:: Material ::
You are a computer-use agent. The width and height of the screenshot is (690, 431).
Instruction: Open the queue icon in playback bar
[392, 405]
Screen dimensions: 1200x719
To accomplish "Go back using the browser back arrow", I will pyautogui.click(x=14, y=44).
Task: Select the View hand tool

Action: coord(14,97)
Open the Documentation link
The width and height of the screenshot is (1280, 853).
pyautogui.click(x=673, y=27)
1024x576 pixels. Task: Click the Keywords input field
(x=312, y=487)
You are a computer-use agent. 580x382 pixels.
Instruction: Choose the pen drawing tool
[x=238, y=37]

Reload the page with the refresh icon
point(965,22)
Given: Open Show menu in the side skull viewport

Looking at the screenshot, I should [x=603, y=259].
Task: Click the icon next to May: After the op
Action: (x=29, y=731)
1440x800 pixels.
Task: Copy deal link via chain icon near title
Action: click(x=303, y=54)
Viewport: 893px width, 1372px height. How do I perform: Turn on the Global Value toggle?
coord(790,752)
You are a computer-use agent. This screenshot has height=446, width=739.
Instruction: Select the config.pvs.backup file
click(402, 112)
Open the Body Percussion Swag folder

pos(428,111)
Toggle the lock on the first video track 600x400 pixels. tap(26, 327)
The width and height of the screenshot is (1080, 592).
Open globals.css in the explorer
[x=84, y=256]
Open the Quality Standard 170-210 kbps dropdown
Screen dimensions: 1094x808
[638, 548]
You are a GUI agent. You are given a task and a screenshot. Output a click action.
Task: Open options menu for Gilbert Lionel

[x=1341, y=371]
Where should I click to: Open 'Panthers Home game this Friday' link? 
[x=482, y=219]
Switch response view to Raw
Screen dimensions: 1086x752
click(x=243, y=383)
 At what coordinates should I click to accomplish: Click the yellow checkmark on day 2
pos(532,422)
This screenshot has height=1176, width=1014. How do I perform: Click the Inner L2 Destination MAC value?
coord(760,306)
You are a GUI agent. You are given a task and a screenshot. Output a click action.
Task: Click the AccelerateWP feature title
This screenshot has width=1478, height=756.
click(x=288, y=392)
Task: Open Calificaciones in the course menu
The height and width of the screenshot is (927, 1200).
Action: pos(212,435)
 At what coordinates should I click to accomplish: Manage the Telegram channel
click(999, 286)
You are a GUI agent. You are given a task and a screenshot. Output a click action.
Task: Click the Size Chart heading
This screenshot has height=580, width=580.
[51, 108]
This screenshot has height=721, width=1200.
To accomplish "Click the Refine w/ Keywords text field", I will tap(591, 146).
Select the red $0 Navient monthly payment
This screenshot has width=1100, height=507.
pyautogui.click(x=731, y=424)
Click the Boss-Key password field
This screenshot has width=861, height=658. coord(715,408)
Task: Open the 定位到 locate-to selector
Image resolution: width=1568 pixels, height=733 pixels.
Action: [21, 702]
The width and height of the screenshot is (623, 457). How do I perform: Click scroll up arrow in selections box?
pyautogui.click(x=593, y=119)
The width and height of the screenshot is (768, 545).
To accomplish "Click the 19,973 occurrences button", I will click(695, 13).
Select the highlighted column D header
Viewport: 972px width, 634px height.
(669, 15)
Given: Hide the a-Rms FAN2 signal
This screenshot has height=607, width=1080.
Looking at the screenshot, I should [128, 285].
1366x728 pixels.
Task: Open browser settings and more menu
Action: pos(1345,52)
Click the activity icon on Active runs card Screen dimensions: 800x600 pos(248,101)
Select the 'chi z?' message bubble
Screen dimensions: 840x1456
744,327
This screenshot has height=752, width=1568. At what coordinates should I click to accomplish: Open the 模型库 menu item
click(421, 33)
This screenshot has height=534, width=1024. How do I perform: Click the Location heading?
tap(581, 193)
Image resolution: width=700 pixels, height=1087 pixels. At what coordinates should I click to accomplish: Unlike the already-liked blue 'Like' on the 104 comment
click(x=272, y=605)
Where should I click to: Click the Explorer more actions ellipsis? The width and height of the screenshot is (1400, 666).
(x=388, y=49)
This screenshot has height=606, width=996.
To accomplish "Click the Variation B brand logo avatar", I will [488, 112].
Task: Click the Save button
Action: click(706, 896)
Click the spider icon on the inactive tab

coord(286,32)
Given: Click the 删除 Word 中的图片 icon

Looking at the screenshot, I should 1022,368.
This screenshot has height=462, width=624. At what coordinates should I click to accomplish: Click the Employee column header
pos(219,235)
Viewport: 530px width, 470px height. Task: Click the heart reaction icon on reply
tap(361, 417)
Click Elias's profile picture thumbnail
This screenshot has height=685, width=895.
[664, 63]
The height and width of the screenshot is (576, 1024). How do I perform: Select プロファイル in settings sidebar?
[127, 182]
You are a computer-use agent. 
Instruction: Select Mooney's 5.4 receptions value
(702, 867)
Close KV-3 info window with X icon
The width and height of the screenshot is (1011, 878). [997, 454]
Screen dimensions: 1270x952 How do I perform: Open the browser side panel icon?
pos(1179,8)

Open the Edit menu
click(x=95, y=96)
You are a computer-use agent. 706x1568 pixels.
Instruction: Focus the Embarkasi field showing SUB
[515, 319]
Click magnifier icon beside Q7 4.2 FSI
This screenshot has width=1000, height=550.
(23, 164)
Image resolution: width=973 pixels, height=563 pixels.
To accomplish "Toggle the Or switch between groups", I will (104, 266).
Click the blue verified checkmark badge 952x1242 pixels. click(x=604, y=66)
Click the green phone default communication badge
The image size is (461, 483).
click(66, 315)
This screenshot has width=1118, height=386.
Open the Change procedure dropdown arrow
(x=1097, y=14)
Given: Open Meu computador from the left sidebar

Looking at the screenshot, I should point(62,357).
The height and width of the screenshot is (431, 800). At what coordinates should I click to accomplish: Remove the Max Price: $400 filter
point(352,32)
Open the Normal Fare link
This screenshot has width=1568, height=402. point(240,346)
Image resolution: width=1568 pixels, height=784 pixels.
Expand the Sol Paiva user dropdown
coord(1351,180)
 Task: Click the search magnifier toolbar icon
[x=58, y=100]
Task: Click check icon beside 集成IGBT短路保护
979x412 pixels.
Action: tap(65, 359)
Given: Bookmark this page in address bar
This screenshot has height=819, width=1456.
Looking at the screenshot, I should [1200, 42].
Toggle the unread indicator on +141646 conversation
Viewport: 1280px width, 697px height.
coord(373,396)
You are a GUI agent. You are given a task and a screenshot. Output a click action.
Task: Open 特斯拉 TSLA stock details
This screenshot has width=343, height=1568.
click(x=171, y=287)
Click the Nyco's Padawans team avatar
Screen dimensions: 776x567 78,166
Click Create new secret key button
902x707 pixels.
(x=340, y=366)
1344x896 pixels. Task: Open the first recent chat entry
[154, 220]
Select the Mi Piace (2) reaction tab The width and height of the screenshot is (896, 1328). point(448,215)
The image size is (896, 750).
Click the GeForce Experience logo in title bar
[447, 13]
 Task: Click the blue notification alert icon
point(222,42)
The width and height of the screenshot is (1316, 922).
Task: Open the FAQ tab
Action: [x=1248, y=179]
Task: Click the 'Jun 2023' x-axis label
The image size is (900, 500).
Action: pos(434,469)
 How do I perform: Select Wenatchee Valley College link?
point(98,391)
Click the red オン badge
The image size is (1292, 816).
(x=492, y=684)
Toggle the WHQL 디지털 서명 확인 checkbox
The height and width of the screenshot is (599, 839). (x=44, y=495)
:::
> [What is needed]
Can you write out the items above again with "Wenatchee Valley College" switched to "Columbia Basin College" and everything else left unchanged?

> [Response for this exercise]
You are a computer-use agent. The width and height of the screenshot is (690, 431).
Instruction: Open the queue icon in playback bar
[392, 405]
Screen dimensions: 1200x719
To accomplish "Go back using the browser back arrow", I will pyautogui.click(x=14, y=44).
Task: Select the View hand tool

Action: coord(14,97)
Open the Documentation link
The width and height of the screenshot is (1280, 853).
pyautogui.click(x=673, y=27)
1024x576 pixels. Task: Click the Keywords input field
(x=312, y=487)
You are a computer-use agent. 580x382 pixels.
Instruction: Choose the pen drawing tool
[x=238, y=37]

Reload the page with the refresh icon
point(965,22)
Given: Open Show menu in the side skull viewport

Looking at the screenshot, I should [x=603, y=259].
Task: Click the icon next to May: After the op
Action: (x=29, y=731)
1440x800 pixels.
Task: Copy deal link via chain icon near title
Action: click(x=303, y=54)
Viewport: 893px width, 1372px height. How do I perform: Turn on the Global Value toggle?
coord(790,752)
You are a computer-use agent. This screenshot has height=446, width=739.
Instruction: Select the config.pvs.backup file
click(402, 112)
Open the Body Percussion Swag folder

pos(428,111)
Toggle the lock on the first video track 600x400 pixels. tap(26, 327)
The width and height of the screenshot is (1080, 592).
Open globals.css in the explorer
[x=84, y=256]
Open the Quality Standard 170-210 kbps dropdown
Screen dimensions: 1094x808
[638, 548]
You are a GUI agent. You are given a task and a screenshot. Output a click action.
Task: Open options menu for Gilbert Lionel

[x=1341, y=371]
Where should I click to: Open 'Panthers Home game this Friday' link? 
[x=482, y=219]
Switch response view to Raw
Screen dimensions: 1086x752
click(x=243, y=383)
 At what coordinates should I click to accomplish: Click the yellow checkmark on day 2
pos(532,422)
This screenshot has height=1176, width=1014. How do I perform: Click the Inner L2 Destination MAC value?
coord(760,306)
You are a GUI agent. You are given a task and a screenshot. Output a click action.
Task: Click the AccelerateWP feature title
This screenshot has width=1478, height=756.
click(x=288, y=392)
Task: Open Calificaciones in the course menu
The height and width of the screenshot is (927, 1200).
Action: pos(212,435)
 At what coordinates should I click to accomplish: Manage the Telegram channel
click(999, 286)
You are a GUI agent. You are given a task and a screenshot. Output a click action.
Task: Click the Size Chart heading
This screenshot has height=580, width=580.
[51, 108]
This screenshot has height=721, width=1200.
To accomplish "Click the Refine w/ Keywords text field", I will tap(591, 146).
Select the red $0 Navient monthly payment
This screenshot has width=1100, height=507.
pyautogui.click(x=731, y=424)
Click the Boss-Key password field
This screenshot has width=861, height=658. coord(715,408)
Task: Open the 定位到 locate-to selector
Image resolution: width=1568 pixels, height=733 pixels.
Action: [21, 702]
The width and height of the screenshot is (623, 457). How do I perform: Click scroll up arrow in selections box?
pyautogui.click(x=593, y=119)
The width and height of the screenshot is (768, 545).
To accomplish "Click the 19,973 occurrences button", I will click(695, 13).
Select the highlighted column D header
Viewport: 972px width, 634px height.
(669, 15)
Given: Hide the a-Rms FAN2 signal
This screenshot has height=607, width=1080.
Looking at the screenshot, I should [128, 285].
1366x728 pixels.
Task: Open browser settings and more menu
Action: pos(1345,52)
Click the activity icon on Active runs card Screen dimensions: 800x600 pos(248,101)
Select the 'chi z?' message bubble
Screen dimensions: 840x1456
744,327
This screenshot has height=752, width=1568. At what coordinates should I click to accomplish: Open the 模型库 menu item
click(421, 33)
This screenshot has height=534, width=1024. How do I perform: Click the Location heading?
tap(581, 193)
Image resolution: width=700 pixels, height=1087 pixels. At what coordinates should I click to accomplish: Unlike the already-liked blue 'Like' on the 104 comment
click(x=272, y=605)
Where should I click to: Click the Explorer more actions ellipsis? The width and height of the screenshot is (1400, 666).
(x=388, y=49)
This screenshot has height=606, width=996.
To accomplish "Click the Variation B brand logo avatar", I will [488, 112].
Task: Click the Save button
Action: click(706, 896)
Click the spider icon on the inactive tab

coord(286,32)
Given: Click the 删除 Word 中的图片 icon

Looking at the screenshot, I should 1022,368.
This screenshot has height=462, width=624. At what coordinates should I click to accomplish: Click the Employee column header
pos(219,235)
Viewport: 530px width, 470px height. Task: Click the heart reaction icon on reply
tap(361, 417)
Click Elias's profile picture thumbnail
This screenshot has height=685, width=895.
[664, 63]
The height and width of the screenshot is (576, 1024). How do I perform: Select プロファイル in settings sidebar?
[127, 182]
You are a computer-use agent. 
Instruction: Select Mooney's 5.4 receptions value
(702, 867)
Close KV-3 info window with X icon
The width and height of the screenshot is (1011, 878). [997, 454]
Screen dimensions: 1270x952 How do I perform: Open the browser side panel icon?
pos(1179,8)

Open the Edit menu
click(x=95, y=96)
You are a computer-use agent. 706x1568 pixels.
Instruction: Focus the Embarkasi field showing SUB
[515, 319]
Click magnifier icon beside Q7 4.2 FSI
This screenshot has width=1000, height=550.
(23, 164)
Image resolution: width=973 pixels, height=563 pixels.
To accomplish "Toggle the Or switch between groups", I will (104, 266).
Click the blue verified checkmark badge 952x1242 pixels. click(x=604, y=66)
Click the green phone default communication badge
The image size is (461, 483).
click(66, 315)
This screenshot has width=1118, height=386.
Open the Change procedure dropdown arrow
(x=1097, y=14)
Given: Open Meu computador from the left sidebar

Looking at the screenshot, I should point(62,357).
The height and width of the screenshot is (431, 800). At what coordinates should I click to accomplish: Remove the Max Price: $400 filter
point(352,32)
Open the Normal Fare link
This screenshot has width=1568, height=402. point(240,346)
Image resolution: width=1568 pixels, height=784 pixels.
Expand the Sol Paiva user dropdown
coord(1351,180)
 Task: Click the search magnifier toolbar icon
[x=58, y=100]
Task: Click check icon beside 集成IGBT短路保护
979x412 pixels.
Action: tap(65, 359)
Given: Bookmark this page in address bar
This screenshot has height=819, width=1456.
Looking at the screenshot, I should [1200, 42].
Toggle the unread indicator on +141646 conversation
Viewport: 1280px width, 697px height.
coord(373,396)
You are a GUI agent. You are given a task and a screenshot. Output a click action.
Task: Open 特斯拉 TSLA stock details
This screenshot has width=343, height=1568.
click(x=171, y=287)
Click the Nyco's Padawans team avatar
Screen dimensions: 776x567 78,166
Click Create new secret key button
902x707 pixels.
(x=340, y=366)
1344x896 pixels. Task: Open the first recent chat entry
[154, 220]
Select the Mi Piace (2) reaction tab The width and height of the screenshot is (896, 1328). point(448,215)
The image size is (896, 750).
Click the GeForce Experience logo in title bar
[447, 13]
 Task: Click the blue notification alert icon
point(222,42)
The width and height of the screenshot is (1316, 922).
Task: Open the FAQ tab
Action: [x=1248, y=179]
Task: Click the 'Jun 2023' x-axis label
The image size is (900, 500).
Action: pos(434,469)
 How do I perform: Select Columbia Basin College link?
point(98,391)
Click the red オン badge
The image size is (1292, 816).
(x=492, y=684)
Toggle the WHQL 디지털 서명 확인 checkbox
The height and width of the screenshot is (599, 839). (x=44, y=495)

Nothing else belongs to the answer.